If you chose the local domain of your Pi-hole to be the.....rk.net, it will even suffice to register the subdomains, following your example above:
avalon 192.168.151.31
dns01 192.168.155.61
They will then become available both with and without the TLD attached to them. dig avalon will work as well as dig avalon.the.....rk.net will work without the operating system needing to try a second time with the search domain attached (talking about the former case).
Since you seem to be using a /16 network, you may also want to enjoy the luxury of DHCP with this configuration. It will make editing /etc/hosts unnecessary. Pi-hole has a deterministic DHCP server, i.e., instead of enumerating devices in their order of appearance, it computes a hash based on the MAC (DUID) and tries to assign the same IP address to the same devices every time.
I know from my own experience that many users having an advanced network configuration at home think that static configuration is the best approach to things, and I may or not have done something similar before. Once you sit down and think about it for some time, you will likely see that DHCP is indeed a better option (don't remember the IP addresses, just log in via ssh avalon). Just leave the router and DNS on static assignments to absolutely rule out possible issues here. But it may take some time to realize it's something for you if you have done it differently before. Just a warm advise to make your life simpler
Most of the zone is for external use, there are just a few things internal.
The correct config would be split horizon, but i don't want that complexity.
Yes, correct. Am aware of this limitation
It would be split horizon, rather than hosting locally. The problem with the hosts file method is that there are some devices with 3 or more NICs that need a specific PTR for one of the interfaces.
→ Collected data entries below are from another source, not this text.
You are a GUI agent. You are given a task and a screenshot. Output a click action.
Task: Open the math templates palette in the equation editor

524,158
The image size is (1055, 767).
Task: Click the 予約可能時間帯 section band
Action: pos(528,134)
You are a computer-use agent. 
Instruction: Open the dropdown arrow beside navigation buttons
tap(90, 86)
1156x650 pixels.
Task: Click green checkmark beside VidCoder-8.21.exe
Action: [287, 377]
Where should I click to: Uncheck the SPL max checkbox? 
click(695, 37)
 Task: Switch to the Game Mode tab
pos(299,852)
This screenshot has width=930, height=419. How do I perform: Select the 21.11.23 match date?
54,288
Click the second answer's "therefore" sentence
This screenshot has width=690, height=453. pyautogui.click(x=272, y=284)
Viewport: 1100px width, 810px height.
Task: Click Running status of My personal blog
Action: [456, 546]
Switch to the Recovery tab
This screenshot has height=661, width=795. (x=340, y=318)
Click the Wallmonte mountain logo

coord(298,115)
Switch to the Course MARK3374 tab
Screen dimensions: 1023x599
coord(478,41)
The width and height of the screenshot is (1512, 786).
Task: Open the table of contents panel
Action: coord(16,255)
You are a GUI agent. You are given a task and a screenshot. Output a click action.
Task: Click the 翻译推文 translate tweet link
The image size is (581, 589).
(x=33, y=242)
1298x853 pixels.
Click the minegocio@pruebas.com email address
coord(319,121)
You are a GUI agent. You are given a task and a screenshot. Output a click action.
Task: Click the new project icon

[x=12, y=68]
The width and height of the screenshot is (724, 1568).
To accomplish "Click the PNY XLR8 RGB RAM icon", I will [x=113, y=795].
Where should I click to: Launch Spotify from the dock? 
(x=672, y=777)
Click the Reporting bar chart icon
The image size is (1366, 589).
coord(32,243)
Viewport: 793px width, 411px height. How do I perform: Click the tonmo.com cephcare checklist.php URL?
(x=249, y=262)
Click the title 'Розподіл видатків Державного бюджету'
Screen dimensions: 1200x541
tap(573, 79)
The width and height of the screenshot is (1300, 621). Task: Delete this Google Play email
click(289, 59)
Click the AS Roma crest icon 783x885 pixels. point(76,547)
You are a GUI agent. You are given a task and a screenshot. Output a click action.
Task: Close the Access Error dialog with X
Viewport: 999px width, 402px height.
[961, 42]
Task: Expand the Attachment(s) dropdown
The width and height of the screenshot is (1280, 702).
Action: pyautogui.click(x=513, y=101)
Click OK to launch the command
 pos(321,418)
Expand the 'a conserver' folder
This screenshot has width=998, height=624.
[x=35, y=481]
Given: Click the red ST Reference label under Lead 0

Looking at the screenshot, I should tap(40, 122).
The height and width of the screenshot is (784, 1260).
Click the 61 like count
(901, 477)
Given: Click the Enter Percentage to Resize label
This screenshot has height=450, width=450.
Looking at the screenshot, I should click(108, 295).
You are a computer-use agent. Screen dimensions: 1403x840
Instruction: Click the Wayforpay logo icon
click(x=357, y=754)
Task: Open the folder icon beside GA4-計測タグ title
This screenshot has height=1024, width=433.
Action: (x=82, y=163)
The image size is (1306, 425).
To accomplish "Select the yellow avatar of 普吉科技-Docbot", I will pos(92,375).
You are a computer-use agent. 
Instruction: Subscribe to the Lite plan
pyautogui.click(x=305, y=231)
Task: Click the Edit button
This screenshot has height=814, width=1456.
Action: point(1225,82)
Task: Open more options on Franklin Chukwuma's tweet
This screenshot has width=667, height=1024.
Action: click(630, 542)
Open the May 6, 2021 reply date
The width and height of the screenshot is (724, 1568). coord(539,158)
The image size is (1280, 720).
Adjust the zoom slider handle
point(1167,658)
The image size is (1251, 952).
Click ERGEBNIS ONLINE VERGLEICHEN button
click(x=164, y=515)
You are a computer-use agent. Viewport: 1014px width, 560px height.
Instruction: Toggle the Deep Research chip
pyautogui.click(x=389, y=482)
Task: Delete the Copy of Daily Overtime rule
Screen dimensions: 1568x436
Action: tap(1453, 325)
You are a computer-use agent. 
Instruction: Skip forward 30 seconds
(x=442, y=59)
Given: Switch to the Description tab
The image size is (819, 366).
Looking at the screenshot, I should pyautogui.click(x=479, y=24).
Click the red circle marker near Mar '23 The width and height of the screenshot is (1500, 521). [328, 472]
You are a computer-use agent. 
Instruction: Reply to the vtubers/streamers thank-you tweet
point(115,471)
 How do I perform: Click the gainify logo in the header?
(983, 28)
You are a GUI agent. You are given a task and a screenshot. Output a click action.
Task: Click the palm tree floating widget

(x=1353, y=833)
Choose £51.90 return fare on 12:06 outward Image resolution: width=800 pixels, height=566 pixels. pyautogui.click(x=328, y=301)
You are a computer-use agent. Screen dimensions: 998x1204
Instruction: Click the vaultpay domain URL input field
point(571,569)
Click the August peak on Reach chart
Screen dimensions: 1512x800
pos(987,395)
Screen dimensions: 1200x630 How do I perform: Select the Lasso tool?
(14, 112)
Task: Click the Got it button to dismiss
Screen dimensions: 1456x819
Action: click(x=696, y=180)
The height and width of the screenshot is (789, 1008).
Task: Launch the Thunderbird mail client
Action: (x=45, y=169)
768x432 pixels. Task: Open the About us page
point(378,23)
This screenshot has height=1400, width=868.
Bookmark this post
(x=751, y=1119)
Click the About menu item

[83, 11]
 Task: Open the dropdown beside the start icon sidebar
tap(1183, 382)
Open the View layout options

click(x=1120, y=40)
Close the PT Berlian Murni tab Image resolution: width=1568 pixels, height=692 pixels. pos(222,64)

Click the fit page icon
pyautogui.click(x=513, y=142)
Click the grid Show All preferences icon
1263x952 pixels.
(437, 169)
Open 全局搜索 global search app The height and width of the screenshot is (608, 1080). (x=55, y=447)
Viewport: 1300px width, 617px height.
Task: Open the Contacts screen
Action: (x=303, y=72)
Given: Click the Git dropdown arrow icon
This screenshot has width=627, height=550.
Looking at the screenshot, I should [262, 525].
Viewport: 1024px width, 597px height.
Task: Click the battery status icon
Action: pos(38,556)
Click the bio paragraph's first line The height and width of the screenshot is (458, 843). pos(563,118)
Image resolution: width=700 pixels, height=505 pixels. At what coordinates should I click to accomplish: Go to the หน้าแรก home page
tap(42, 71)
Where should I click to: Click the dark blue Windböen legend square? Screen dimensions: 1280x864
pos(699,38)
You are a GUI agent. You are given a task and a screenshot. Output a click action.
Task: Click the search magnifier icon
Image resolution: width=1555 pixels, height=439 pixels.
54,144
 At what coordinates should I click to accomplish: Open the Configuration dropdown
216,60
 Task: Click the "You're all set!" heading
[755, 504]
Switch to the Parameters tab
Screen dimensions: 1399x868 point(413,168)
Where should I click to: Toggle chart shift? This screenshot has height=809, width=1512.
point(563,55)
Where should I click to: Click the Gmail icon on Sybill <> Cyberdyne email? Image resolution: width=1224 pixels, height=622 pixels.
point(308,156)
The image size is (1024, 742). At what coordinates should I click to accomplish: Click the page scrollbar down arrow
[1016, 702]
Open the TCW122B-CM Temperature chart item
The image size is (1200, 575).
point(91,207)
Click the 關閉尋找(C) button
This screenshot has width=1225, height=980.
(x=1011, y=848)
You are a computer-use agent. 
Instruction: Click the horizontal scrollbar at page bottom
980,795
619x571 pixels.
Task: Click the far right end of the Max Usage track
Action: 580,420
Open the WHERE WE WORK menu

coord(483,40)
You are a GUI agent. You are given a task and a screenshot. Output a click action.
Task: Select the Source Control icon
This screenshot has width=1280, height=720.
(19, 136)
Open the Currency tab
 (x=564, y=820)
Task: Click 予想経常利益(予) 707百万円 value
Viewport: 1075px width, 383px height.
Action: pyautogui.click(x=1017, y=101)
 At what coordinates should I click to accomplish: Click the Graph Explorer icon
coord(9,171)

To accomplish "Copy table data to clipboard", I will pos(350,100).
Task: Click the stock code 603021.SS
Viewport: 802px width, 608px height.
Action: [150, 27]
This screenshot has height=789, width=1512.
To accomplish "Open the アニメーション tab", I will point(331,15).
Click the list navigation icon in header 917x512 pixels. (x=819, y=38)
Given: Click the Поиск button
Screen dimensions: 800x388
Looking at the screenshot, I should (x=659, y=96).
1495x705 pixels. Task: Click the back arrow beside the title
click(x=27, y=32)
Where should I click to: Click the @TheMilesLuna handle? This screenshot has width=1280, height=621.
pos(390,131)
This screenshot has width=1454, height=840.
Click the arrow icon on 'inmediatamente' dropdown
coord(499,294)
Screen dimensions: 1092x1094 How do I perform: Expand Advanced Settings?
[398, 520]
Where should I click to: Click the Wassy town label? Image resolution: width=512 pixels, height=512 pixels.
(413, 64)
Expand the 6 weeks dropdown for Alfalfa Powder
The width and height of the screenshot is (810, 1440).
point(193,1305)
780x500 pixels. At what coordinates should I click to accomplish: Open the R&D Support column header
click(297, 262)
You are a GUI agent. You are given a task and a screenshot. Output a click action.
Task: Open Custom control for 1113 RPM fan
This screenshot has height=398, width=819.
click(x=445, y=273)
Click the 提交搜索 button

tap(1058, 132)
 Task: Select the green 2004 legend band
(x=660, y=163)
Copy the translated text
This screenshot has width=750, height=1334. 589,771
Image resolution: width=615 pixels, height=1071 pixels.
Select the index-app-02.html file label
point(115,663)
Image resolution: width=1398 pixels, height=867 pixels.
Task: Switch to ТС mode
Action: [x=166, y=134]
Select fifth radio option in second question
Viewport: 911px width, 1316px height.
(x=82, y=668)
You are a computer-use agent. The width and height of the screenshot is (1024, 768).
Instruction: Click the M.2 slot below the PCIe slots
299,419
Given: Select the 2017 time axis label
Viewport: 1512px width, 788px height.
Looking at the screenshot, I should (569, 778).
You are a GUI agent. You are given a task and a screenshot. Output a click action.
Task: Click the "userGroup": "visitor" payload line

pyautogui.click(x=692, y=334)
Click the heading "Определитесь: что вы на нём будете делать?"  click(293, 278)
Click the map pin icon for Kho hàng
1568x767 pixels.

So hosts file won't correctly apply in this use case.
I have used at scale DHCP before, including multiVLAN. Sadly some of these devices are static only because the manufacturer doesn't support DHCP on them (LOLWUT). but also that they have multiple NICs for things like HA networks which are controlled by the devices themselves.
My take away from this is that PiHole works best with DHCP / integration which makes sense given what it is and where it is targeted in the market (so to speak). The config i am doing is well off the beaten path.
Could my network be changed to better suit it, yes, and that would make it work and PiHole respond to the PTR lookups properly, but my limitations mean that isn't possible at this time.
To directly answer my own question, from what i have gathered, it is NOT possible to manually host a .arpa zone through PiHole - that would need to be a separate server.
Thanks for your assistance guys, appreciate your time.
I do understand your network better now, I still don't know why you don't want split-horizon. Instead of setting up the local devices somewhere online, you can do the same on your Pi-hole. And yes, it is a limitation of the DNS caching forwarderdnsmasq, we use, to not be able to set up zones like would want to. You'd need a full-blown DNS server for this (as you said).